▶ **Extract to read**
January 30, 2012  By Peter Pigott

What and where is the oldest helicopter in Canada? It’s an intriguing question, one I have always wanted to answer.


What and where is the oldest helicopter in Canada? It’s an intriguing question, one I have always wanted to answer.

Developed in 1942, the Sikorsky R-4B was the first American helicopter to be put into production – and it has a distinct Canadian connection. A R-4B is in storage at the Canada Aviation and Space Museum (CASM) in Ottawa, and Dr. Rénald Fortier, the museum’s curator, knows something of its background.

In short, the career of the museum’s R-4B is virtually unknown, Fortier says. The museum acquired it without an engine in 1983, from the Planes of Fame Air Museum in California. Was it the first helicopter in this country? No. “The first helicopter in Canada appears to be the one designed and built by the Froebe brothers,” Fortier says. Before Sikorsky, three Manitoba brothers, Douglas, Nicholas and Theodore Froebe, invented and built a helicopter, conducting flights with it throughout 1937-39. Now it is on display at the Western Canada Aviation Museum in Winnipeg.

▶ **Given instruction a**
Arrange the listing lines from the one containing "The image size is (1288, 945)." up to and including the one containing "tap(63, 311)" as a Markdown table with the columns Row and Listing line, leaving out any blank lines.

▶ **Working data**
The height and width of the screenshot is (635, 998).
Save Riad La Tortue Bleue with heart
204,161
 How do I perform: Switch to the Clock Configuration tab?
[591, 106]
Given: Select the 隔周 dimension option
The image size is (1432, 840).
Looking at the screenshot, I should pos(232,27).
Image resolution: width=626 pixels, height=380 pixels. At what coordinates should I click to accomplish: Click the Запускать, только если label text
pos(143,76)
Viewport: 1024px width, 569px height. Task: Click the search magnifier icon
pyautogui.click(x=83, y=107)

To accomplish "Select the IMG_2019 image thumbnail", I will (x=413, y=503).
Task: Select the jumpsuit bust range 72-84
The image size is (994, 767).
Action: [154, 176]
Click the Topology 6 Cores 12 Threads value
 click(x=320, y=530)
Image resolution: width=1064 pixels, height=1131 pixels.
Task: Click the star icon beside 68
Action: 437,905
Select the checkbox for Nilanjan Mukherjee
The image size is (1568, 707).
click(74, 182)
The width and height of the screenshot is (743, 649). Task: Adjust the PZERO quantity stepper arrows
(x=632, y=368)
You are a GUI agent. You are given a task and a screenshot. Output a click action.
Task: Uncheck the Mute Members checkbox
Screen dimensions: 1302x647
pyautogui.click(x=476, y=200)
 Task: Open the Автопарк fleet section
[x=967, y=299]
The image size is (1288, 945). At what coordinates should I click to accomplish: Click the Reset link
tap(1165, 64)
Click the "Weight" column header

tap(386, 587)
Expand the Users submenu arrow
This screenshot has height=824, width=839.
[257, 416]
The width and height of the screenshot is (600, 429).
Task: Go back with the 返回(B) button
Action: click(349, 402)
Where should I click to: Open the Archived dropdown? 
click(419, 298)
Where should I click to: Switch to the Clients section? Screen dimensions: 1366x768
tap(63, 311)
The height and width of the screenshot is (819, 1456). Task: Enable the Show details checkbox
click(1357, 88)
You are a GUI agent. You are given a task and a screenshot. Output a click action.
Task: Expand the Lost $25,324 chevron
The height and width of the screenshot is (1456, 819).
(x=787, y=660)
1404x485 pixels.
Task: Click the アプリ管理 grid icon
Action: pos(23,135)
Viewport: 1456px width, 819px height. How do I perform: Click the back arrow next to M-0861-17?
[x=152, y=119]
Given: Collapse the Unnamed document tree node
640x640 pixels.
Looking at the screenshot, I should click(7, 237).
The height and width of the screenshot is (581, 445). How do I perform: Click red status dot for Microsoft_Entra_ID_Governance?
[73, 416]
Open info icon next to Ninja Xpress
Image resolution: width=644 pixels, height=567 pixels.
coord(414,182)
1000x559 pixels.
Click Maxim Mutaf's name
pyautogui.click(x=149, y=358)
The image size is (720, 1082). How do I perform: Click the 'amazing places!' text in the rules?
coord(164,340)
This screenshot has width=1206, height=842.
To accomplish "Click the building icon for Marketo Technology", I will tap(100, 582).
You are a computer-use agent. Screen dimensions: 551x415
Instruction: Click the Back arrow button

▶ **Given instruction b**
From the article on Canada's oldest helicopter, copy the passage word for word from "Developed in 1942, the" up to and including "Museum in Winnipeg.".

▶ **Full response a**
| Row | Listing line |
|---|---|
| 1 | The image size is (1288, 945). At what coordinates should I click to accomplish: Click the Reset link |
| 2 | tap(1165, 64) |
| 3 | Click the "Weight" column header |
| 4 | tap(386, 587) |
| 5 | Expand the Users submenu arrow |
| 6 | This screenshot has height=824, width=839. |
| 7 | [257, 416] |
| 8 | The width and height of the screenshot is (600, 429). |
| 9 | Task: Go back with the 返回(B) button |
| 10 | Action: click(349, 402) |
| 11 | Where should I click to: Open the Archived dropdown?  |
| 12 | click(419, 298) |
| 13 | Where should I click to: Switch to the Clients section? Screen dimensions: 1366x768 |
| 14 | tap(63, 311) |

▶ **Full response b**
Developed in 1942, the Sikorsky R-4B was the first American helicopter to be put into production – and it has a distinct Canadian connection. A R-4B is in storage at the Canada Aviation and Space Museum (CASM) in Ottawa, and Dr. Rénald Fortier, the museum’s curator, knows something of its background.

In short, the career of the museum’s R-4B is virtually unknown, Fortier says. The museum acquired it without an engine in 1983, from the Planes of Fame Air Museum in California. Was it the first helicopter in this country? No. “The first helicopter in Canada appears to be the one designed and built by the Froebe brothers,” Fortier says. Before Sikorsky, three Manitoba brothers, Douglas, Nicholas and Theodore Froebe, invented and built a helicopter, conducting flights with it throughout 1937-39. Now it is on display at the Western Canada Aviation Museum in Winnipeg.